Propinquity/Proximity

According to Rowland Miller’s Intimate Relationships text, the propinquity effect  can be defined as: “the more we see and interact with a person, the more likely he or she is to become our friend or intimate partner.” This effect is very similar to the mere exposure effect in that the more a person is exposed to a stimulus,  the more the person likes it; however, there are a few exceptions to the mere  exposure effect.

 

Similarity

The notion of “birds of a feather flock together” points out that similarity is a  crucial determinant of interpersonal attraction. According to Morry’s attractionsimilarity model (2007), there is a lay belief that people with actual similarity  produce initial attraction. Perceived similarity develops for someone to rate others  as similar to themselves in ongoing relationship. Such perception is either self  serving (friendship) or relationship serving (romantic relationship). Newcomb (1963)  pointed out that people tend to change perceived similarity to obtain balance in  a relationship. Additionally, perceived similarity was found to be greater than  actual similarity in predicting interpersonal attraction.

 

b) Leadership and Influence Process

Answer 

Influence processes refer to the five ways leaders shape organizational variables including people and resources. The five influence processes are direct decisions, allocation of resources, reward system, selection and promotion of other leaders and role modeling. Each will be discussed in detail in the following paragraphs:

Direct decisions: Direct decisions provide the leaders the ability to influence the choices of their followers. This ability to influence comes with the control leaders have in formulating mission and vision aspects of an organization. The most important aspect giving power to leader in the organizational structure is their ability to influence the variables affecting their followers through direct decisions. Leaders’ ability to make decisions influencing organizational structure give them the power to dictate decision making in the organization and set overall direction of the organization.

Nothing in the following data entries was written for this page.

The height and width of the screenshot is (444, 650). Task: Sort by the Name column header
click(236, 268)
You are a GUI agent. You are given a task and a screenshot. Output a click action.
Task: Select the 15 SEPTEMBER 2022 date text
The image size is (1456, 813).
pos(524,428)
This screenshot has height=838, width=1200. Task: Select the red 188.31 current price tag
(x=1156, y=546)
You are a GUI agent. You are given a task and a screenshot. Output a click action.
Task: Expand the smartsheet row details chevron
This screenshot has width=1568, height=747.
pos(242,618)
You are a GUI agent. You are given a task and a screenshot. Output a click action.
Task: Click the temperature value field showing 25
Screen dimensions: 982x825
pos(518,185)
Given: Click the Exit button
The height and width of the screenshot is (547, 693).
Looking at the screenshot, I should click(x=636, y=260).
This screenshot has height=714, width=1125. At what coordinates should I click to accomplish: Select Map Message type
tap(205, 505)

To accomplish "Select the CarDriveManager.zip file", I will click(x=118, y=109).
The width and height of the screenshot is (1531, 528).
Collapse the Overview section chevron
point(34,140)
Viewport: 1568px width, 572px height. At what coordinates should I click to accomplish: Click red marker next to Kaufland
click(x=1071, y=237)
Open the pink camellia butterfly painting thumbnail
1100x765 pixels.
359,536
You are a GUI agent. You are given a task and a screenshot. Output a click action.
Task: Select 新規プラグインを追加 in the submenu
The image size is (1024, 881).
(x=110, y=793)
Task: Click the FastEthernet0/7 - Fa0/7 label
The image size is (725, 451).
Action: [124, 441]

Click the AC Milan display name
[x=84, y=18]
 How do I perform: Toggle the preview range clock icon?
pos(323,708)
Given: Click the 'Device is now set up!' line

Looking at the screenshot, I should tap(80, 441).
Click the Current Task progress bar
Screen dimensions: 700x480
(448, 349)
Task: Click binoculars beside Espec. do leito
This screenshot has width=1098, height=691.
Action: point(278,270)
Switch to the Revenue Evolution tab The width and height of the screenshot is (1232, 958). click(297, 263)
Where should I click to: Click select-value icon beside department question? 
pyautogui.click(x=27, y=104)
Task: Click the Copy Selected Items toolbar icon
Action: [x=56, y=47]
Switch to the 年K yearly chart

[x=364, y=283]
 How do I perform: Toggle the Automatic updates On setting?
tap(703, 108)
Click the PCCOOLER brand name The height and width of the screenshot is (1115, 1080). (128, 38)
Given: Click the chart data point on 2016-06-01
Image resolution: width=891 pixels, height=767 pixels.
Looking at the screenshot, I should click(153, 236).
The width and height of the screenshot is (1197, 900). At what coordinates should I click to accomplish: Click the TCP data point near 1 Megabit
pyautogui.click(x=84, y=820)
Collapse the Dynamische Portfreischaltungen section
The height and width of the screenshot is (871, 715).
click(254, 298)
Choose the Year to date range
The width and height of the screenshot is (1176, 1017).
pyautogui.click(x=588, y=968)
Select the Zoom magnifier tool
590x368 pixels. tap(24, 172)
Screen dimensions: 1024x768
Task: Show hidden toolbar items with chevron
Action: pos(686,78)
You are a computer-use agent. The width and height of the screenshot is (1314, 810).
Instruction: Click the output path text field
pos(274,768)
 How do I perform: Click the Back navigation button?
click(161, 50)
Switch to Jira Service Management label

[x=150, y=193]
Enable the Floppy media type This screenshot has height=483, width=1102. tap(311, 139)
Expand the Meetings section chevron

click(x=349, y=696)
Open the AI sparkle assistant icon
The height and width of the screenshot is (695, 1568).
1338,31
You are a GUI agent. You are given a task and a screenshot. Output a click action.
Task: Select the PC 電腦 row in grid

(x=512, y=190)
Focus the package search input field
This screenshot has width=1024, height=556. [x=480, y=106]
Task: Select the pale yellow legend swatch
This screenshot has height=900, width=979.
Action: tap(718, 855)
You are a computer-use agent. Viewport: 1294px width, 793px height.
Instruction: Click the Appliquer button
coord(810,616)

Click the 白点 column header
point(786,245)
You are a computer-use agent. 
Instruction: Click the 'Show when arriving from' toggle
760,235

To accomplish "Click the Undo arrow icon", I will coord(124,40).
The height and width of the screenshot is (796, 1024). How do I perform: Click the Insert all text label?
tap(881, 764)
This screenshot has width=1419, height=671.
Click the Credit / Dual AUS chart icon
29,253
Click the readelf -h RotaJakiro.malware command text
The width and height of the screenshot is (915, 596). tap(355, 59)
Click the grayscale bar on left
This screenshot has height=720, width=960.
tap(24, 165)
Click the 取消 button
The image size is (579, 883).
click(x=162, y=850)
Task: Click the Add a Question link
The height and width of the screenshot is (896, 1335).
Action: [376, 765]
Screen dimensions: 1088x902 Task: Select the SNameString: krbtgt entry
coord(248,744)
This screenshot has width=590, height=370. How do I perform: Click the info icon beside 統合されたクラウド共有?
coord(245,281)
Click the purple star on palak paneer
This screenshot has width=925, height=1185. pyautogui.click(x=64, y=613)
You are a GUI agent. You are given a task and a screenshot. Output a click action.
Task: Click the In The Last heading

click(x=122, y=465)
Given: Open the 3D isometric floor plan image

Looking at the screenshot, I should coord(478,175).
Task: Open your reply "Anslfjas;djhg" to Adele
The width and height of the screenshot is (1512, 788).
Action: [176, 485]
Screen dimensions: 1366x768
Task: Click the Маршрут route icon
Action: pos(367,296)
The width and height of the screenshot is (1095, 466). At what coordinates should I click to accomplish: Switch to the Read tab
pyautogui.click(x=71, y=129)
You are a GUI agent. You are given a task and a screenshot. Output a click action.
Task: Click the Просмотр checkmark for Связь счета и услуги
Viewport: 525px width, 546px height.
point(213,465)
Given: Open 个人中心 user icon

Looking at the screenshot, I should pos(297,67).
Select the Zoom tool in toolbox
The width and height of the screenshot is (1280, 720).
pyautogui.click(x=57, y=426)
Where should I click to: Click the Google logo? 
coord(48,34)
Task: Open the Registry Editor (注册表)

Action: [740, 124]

Allocation of resources: Leaders make use of their power over various organizational resources such as human, money and technological resources to significantly impact the way work is carried out in an organization. For example if a department is in serious need of funds a leader has the power to grant additional money to the department in addition to the portion allocated to the department in the annual budget.

Reward system: Leader can make use of their power to reward to influence the actions and behaviors of their employees. A leader can offer monetary incentive to followers in case the followers conform to certain behavioral standards and achieve goals necessary for meeting the overall organization objective.

Selection and promotion of other leaders: Leaders can also influence their followers by making use of their power to promote the leaders who meet individual as well as organizational goals and objectives.

Role modeling: Finally one of the most important ways leaders can mould the behavior and opinion of their followers is by acting as a role model. Followers always follow the path leader is taking. If a leader possesses high moral and ethical standard there are greater chances that their followers will also have high ethical and moral standards.